Back in his adopted hometown of New Haven, Rembert lives under the radar in a modest, three-story home with two upholstered chairs on a patched-over front porch. He leans over his carvings in a simple front room. His workdays stretch from 7:30 a.m. until 11 p.m., 12 a.m., and sometimes even 2 a.m., he said. A portrait he painted of Paul Newman oversees his work.
Rembert works with 100 tools to carve the cured leather, before painting it, framing it, and putting it up for sale. Click on the play arrow to watch him explain the process in a 2010 interview with the Independent.
Rembert and his wife, Patsy, have lived in the home for 10 years. Rembert said he wants to move out, but he isn’t able to at this time. “If all goes well with the movie,” and with his artwork, he hopes to move out in a couple of years to somewhere safer.
“This neighborhood is good for stray bullets,” he said.
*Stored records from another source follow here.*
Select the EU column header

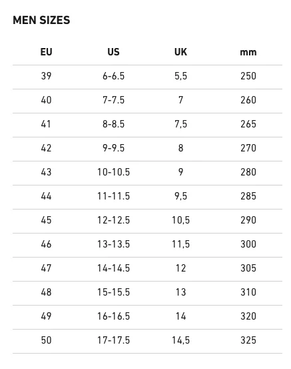tap(46, 52)
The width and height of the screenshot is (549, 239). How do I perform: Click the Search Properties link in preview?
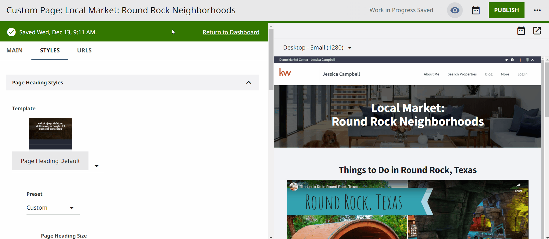(x=462, y=74)
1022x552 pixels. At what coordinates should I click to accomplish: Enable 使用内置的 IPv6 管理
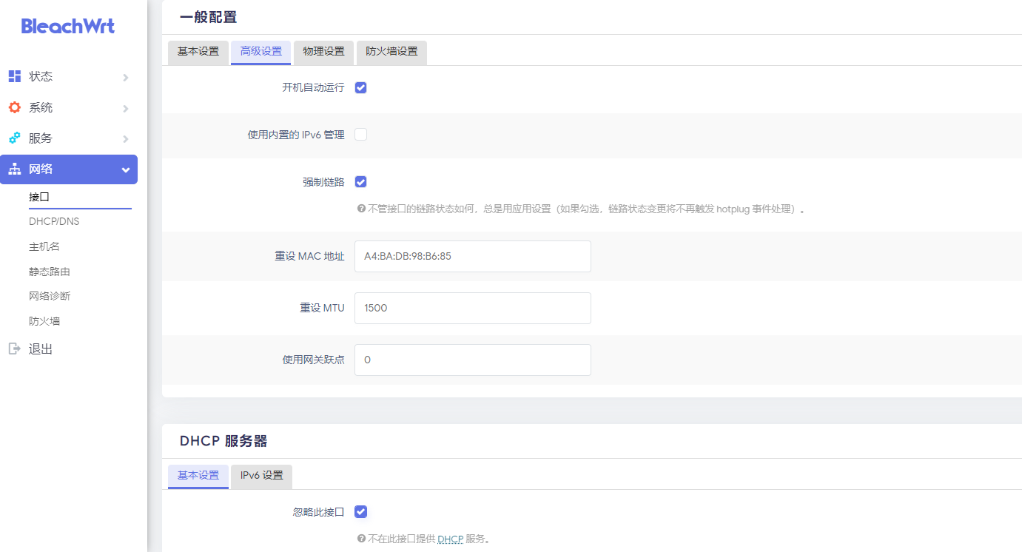(x=360, y=134)
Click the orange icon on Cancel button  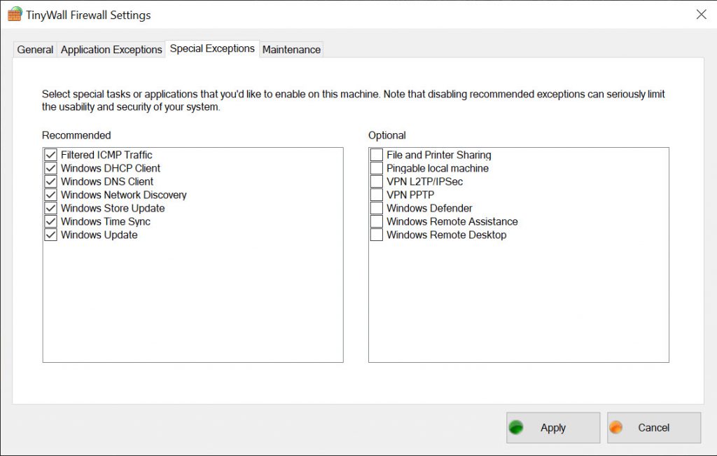coord(616,427)
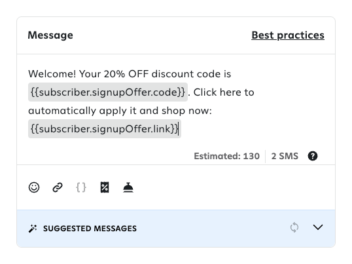
Task: Open the Best practices link
Action: click(288, 35)
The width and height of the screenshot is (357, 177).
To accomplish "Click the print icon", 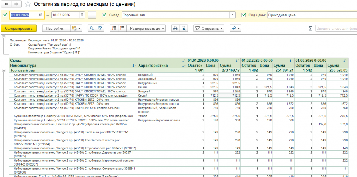I will click(x=176, y=28).
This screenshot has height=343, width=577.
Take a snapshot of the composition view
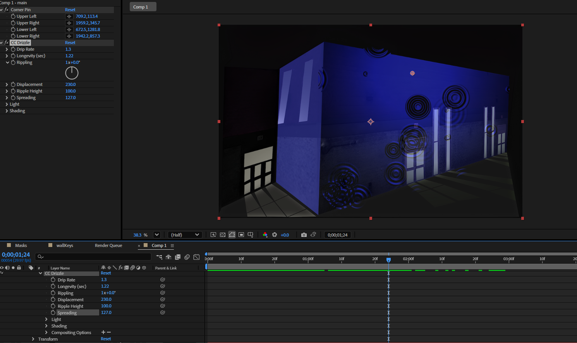click(304, 234)
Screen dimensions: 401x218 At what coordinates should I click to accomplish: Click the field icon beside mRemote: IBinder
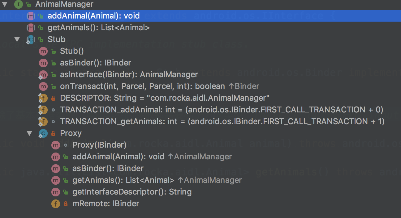coord(55,204)
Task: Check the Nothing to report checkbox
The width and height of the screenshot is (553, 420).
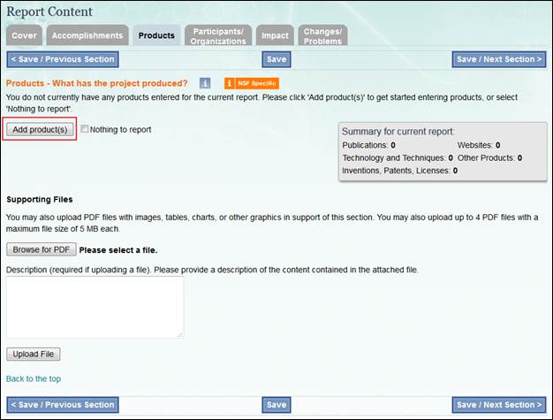Action: [x=85, y=129]
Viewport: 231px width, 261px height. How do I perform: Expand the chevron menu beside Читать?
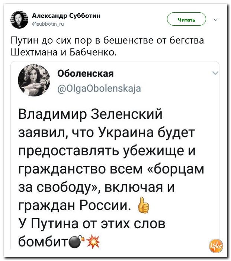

He said he regularly has children and grandchildren visiting his home for family barbecues. “I don’t want them catching a stray bullet.”
If he’s able to move out, Rembert said he’d like to keep his Newhall Street home and turn it into a museum, where neighborhood folks could walk in, free of charge, and study his tales of black history.
Rembert said he’d also like to publish a second book.
“I’ve reached the point where I might go down in history like a successful artist,” he said. To help that happen, he said, he’d like to have more of his stories made permanent in a book for adults, following his first book, Don’t Hold Me Back, which was written for children.
Rembert’s works are on display at the Hudson River Museum from Jan. 21 to May 5.
Meanwhile, he continues to churn out new works. No two are the same, he said.
A Hole In The Wall depicts a bar in Rembert’s wife Patsy’s hometown of Ashburn, Georgia. Blacks had to enter the bar from an alleyway and stay out of the checker-board area, which was reserved for whites.
Another depicts Rembert’s baptism in a river. (“That’s how it was done in those days.”)
The works have yet to be claimed, Rembert said — except for one hand-carved handbag. That one is reserved for the nation’s first African-American first lady.
“I’m saving this bag for Michelle,” he said. “She’ll be carrying around some history if she carries this.”